## Work instructions
Count the lines below containing "computer"; state the number only.

[Extracted data entries]

···

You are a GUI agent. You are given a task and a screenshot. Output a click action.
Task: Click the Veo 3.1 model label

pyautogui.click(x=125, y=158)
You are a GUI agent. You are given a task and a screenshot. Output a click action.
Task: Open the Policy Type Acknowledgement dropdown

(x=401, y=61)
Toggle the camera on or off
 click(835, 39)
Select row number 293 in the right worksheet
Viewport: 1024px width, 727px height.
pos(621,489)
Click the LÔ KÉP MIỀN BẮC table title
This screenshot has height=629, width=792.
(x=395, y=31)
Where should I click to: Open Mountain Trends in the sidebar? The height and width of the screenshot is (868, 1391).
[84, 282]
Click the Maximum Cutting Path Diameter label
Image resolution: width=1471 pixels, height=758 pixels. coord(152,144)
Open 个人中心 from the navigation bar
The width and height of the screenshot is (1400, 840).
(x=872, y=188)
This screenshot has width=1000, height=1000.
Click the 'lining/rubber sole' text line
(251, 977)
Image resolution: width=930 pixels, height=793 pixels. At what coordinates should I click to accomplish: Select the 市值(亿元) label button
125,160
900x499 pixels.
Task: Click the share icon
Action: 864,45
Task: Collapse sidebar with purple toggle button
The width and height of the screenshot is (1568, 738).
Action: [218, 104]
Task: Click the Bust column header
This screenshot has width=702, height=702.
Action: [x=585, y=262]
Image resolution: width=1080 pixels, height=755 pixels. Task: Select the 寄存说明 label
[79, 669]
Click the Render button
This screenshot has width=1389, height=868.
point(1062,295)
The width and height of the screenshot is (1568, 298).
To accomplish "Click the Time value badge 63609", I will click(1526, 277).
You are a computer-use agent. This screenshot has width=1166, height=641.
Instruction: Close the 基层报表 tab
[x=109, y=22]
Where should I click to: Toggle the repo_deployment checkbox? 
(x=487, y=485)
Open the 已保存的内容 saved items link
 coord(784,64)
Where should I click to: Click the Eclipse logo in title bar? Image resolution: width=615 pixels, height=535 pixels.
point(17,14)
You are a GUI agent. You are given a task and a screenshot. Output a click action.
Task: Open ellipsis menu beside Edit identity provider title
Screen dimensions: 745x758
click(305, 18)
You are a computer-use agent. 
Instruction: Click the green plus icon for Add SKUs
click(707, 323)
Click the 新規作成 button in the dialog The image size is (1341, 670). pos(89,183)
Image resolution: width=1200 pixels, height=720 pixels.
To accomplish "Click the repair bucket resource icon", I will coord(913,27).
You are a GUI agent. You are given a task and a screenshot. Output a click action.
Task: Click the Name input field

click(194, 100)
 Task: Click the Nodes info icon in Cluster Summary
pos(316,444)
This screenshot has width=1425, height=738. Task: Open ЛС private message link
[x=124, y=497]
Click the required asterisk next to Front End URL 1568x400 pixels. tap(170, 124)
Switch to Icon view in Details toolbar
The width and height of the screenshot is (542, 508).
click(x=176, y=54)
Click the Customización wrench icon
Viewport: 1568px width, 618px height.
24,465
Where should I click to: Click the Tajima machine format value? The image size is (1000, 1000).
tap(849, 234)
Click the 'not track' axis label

···

## Problem solution
2